Come sempre accade per ogni personaggio dall’esistenza sopra le righe, meglio ancora se artista in prima persona o in qualche modo riconducibile al paradigma di “genio e sregolatezza”, anche nel caso di Joséphine Baker (che, come si è detto, non fu solo una donna di spettacolo) gli studi biografici e monografici non mancano di certo: la stessa Gaia de Beaumont, all’interno dell’appendice bibliografica, offre un discreto elenco di titoli in lingua italiana, francese e inglese, a dimostrazione di un interesse che dalle cronache coeve è arrivato fino agli studi più recenti. Dunque perché leggere proprio questa nuova “versione” di una storia già così nota? La risposta, forse, sta tutta nel titolo, che annuncia e rivela quella che secondo l’autrice fu la cifra più distintiva del percorso biografico in esame: perché è proprio in quella felicità scandalosa che de Beaumont individua il fil rouge che tenne insieme i saliscendi di una donna a cui capitò di frequentare e conoscere le vette come gli abissi.

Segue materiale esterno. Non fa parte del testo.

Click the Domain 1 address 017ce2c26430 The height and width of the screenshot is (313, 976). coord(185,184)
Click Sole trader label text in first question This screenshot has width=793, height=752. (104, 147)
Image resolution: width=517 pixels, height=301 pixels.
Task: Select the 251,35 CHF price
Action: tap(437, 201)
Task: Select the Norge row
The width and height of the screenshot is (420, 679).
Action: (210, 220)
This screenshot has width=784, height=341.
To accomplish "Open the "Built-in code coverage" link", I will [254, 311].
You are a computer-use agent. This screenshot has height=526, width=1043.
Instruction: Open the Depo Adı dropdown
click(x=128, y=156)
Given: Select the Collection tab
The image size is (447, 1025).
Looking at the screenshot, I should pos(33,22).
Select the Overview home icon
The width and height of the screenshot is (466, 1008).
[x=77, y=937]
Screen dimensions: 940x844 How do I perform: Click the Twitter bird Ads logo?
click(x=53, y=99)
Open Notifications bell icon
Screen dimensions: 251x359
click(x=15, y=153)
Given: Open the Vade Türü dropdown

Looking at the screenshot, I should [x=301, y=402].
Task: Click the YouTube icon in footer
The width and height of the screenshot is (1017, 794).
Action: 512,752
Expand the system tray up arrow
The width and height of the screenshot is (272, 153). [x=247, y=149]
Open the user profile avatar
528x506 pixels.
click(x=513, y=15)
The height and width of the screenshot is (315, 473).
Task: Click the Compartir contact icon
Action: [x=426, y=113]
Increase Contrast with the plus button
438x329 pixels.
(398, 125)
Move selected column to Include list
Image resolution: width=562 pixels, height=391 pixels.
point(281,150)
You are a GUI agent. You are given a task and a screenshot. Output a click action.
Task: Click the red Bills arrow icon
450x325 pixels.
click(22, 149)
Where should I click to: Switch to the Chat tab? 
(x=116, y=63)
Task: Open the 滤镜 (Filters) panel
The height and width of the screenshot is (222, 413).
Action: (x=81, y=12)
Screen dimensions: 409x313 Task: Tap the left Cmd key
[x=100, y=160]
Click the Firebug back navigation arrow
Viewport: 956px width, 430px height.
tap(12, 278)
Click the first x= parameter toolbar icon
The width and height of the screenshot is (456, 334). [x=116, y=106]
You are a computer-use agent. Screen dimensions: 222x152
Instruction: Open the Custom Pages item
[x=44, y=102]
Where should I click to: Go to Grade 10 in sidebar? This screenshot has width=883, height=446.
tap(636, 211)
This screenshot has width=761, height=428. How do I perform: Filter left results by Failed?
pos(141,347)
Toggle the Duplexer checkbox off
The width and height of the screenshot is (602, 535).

Raccontata così, tenendo ben presente l’imperativo categorico di una soddisfazione da procurarsi a ogni costo, e dunque anche a discapito di ogni buon senso, l’esistenza di Joséphine Baker si mostra nei suoi aspetti più realistici e drammatici, e diventa la storia di una donna che tra “altissimi” e “bassissimi” ottenne tutto e perse tutto per poi ottenerlo di nuovo, fino a morire, letteralmente, per un eccesso finale di gioia, e a uscire di scena con teatralissimi funerali di Stato capaci di far fermare e mettere sull’attenti l’intera città di Parigi. E se è vero che il suo caso fu unico, irripetibile e inimitabile, queste pagine si portano appresso una riflessione più generale su un desiderio che riguarda chiunque – amare la vita, esserne riamati: la joie de vivre, agita e subita – e che proprio in questo periodo storico sembra così difficile da esaudire. Al netto di scelte scellerate e gesti sconsiderati, il suo resta un esempio (ma anche un monito) di che cosa sia capace un essere umano pur di esultare nel corpo e nello spirito:
«lei, la super icona che negli anni più difficili di un secolo complicato si era data al pubblico con entusiasmo, tenacia e una prepotenza al limite dell’eccesso, trasformando il ballo e rendendolo umano, emozionante, evocante, catartico. Lei, che aveva sempre scelto la libertà. Più veloce e astuta del dolore nello sfidare il rischio, il gioco, la follia. Capace di evocare dal cilindro una geniale intuizione per poi inventare un provocatorio atto di vita nel giro di un secondo. L’importante era rimanere sulla giostra. […] Lei, che aveva sempre conservato intatta la sua irriverenza e, nonostante gli alti e i bassi, per sua stessa ammissione, aveva sempre e comunque vissuto “scandalosamente felice”. Alla faccia di tutti» (p. 183).